O projeto Seis e Meia completa 13 anos em 2008 e abriu a programação deste ano com os shows de Galvão Filho e Moraes Moreira. Os shows do projeto ocorrem nas três primeiras terças feiras de cada mês, com abertura feita por artistas locais seguidos de um artista de renome nacional. E foi nesta Terça-Feira, dia 19 de março, que o Na Cantina fez sua primeira cobertura (ou seria fuga do ambiente do setor II?).

A abertura foi feita pelo cantor, percussionista e compositor Galvão Filho. O artista declarou que “A gente tem que viver de música, não morrer de música” e foi ao lado de Babau que tocou músicas populares para o público que ainda estava chegando. Ele encerrou com o que ele chama de “reggae sanfonado”. Nessa hora, os espectadores já completavam quase todo o teatro, mas ainda haviam alguns lugares vazios. Pouco tempo depois, veio o show de Moraes Moreira.

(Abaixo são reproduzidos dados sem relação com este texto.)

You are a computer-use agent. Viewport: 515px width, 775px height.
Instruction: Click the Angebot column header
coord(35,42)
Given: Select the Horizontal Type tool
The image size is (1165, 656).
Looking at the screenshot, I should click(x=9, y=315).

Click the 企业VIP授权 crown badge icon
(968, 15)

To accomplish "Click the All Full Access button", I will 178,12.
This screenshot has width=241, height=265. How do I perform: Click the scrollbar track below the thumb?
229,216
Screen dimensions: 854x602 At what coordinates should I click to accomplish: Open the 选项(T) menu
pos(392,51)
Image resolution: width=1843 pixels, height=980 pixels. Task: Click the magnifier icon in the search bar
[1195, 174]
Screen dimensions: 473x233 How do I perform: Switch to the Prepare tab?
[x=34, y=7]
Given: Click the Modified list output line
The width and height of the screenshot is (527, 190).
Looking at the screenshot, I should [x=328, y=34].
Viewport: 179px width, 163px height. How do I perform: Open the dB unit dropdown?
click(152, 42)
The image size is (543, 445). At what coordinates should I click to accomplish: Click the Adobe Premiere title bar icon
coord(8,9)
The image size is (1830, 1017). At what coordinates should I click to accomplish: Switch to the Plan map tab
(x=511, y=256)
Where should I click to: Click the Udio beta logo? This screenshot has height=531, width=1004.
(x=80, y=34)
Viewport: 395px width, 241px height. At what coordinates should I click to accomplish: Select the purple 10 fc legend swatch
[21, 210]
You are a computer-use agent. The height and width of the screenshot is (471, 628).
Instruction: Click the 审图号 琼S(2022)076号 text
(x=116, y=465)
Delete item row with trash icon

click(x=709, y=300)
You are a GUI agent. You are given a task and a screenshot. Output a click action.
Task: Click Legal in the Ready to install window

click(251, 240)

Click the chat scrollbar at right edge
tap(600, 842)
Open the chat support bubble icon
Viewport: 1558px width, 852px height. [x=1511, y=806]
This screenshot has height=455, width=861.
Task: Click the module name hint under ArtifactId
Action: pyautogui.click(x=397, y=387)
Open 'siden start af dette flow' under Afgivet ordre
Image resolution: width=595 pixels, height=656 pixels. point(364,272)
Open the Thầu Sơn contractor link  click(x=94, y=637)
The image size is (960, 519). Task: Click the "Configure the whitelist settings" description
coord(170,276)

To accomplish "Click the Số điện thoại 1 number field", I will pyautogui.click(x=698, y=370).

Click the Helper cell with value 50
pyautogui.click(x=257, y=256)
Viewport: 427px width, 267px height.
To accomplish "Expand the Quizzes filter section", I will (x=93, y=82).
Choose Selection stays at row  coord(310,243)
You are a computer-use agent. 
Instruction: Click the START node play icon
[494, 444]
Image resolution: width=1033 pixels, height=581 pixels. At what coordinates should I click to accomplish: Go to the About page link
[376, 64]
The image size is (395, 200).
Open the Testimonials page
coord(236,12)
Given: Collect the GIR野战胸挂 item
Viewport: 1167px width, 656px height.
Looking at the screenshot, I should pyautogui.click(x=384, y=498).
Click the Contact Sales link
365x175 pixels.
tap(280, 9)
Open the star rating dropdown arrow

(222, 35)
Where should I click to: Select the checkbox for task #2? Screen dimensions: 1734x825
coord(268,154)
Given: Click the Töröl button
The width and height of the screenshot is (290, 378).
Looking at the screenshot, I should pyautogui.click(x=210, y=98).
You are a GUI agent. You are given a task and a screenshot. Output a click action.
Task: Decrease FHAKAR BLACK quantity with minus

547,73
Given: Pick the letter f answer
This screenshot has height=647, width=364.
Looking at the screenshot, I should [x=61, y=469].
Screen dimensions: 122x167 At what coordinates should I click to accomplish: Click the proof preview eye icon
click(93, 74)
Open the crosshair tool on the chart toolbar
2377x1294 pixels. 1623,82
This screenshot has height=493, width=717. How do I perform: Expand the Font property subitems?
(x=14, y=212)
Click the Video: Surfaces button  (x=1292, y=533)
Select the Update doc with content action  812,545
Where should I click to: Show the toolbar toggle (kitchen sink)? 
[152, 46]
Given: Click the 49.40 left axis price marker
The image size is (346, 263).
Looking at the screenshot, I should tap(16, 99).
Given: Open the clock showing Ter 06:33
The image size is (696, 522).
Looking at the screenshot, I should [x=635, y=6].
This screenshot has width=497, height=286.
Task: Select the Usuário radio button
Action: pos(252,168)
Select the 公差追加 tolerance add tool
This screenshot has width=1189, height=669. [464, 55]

Sex-agenário das sete e meia

Sem falar nada, Moraes Moreira começou cantando Ferro na Boneca. Era o pluft, pluft, ferro na boneca no gogó, música dos Novos Baianos, banda que Moreira participou quando era mais jovem. O show, aliás, teve metade do repertório com músicas do grupo, que fez história ao cantar sobre a cultura popular brasileira na ditadura durante as décadas de 60 e 70.

Só depois da primeira música que o cantor falou alguma coisa – e foi, justamente, sobre os Novos Baianos. Ele citou alguns versos no estilo cordel sobre a criação da banda e já emendou com outra canção. Entre uma música e outra, Moraes Moreira citava versos sobre a criação, casos, momentos tristes e felizes até chegar à separação dos Novos Baianos. O cantor ainda tentou vender o peixe quando falou que mais versos estavam no livro“A história dos Novos Baianos e outros versos”, escrito por ele, e que aquilo citado no show era apenas um resumo. Um resumo bastante divertido, por sinal.

Do repertório novo baiano, destacaram-se Acabou Chorare, Dê um Rolé e Preta Preta Pretinha, mas parece que o forte mesmo tinha a ver com o samba. O público acompanhou Brasil Pandeiro, com os versos repetidos de Brasil, esquentai vossos pandeiros, iluminai os terreiros que nós queremos sambar e o prolongado Ô, ô, sambar, iêiê, sambar... ao som de palmas que renderam bons momentos.

Na segunda metade do show, Moraes Moreira contou o início da sua carreira-solo ao som de Pombo Correio e a partir daí é um sucesso atrás do outro. É quando a platéia acompanha e sabe as letras de cor ou, pelo menos, arrisca algum verso, nem que seja apenas o refrão. Declarando ser um "sex-agenário", o cantor soltou Assim pintou moçambique, Bloco do prazer, Meninas do Brasil e muitas outras.

As músicas mais populares foram deixadas pro final. Depois da saideira, de pé, os espectadores ainda pediram bis com palmas e danças e o show terminou com gosto de quero mais.

1 comentários:

Mëninee disse...

êeee. saimos da cantina. êeeee.
jájá a gente sai da diversão de um show pra política mais um tempero pop.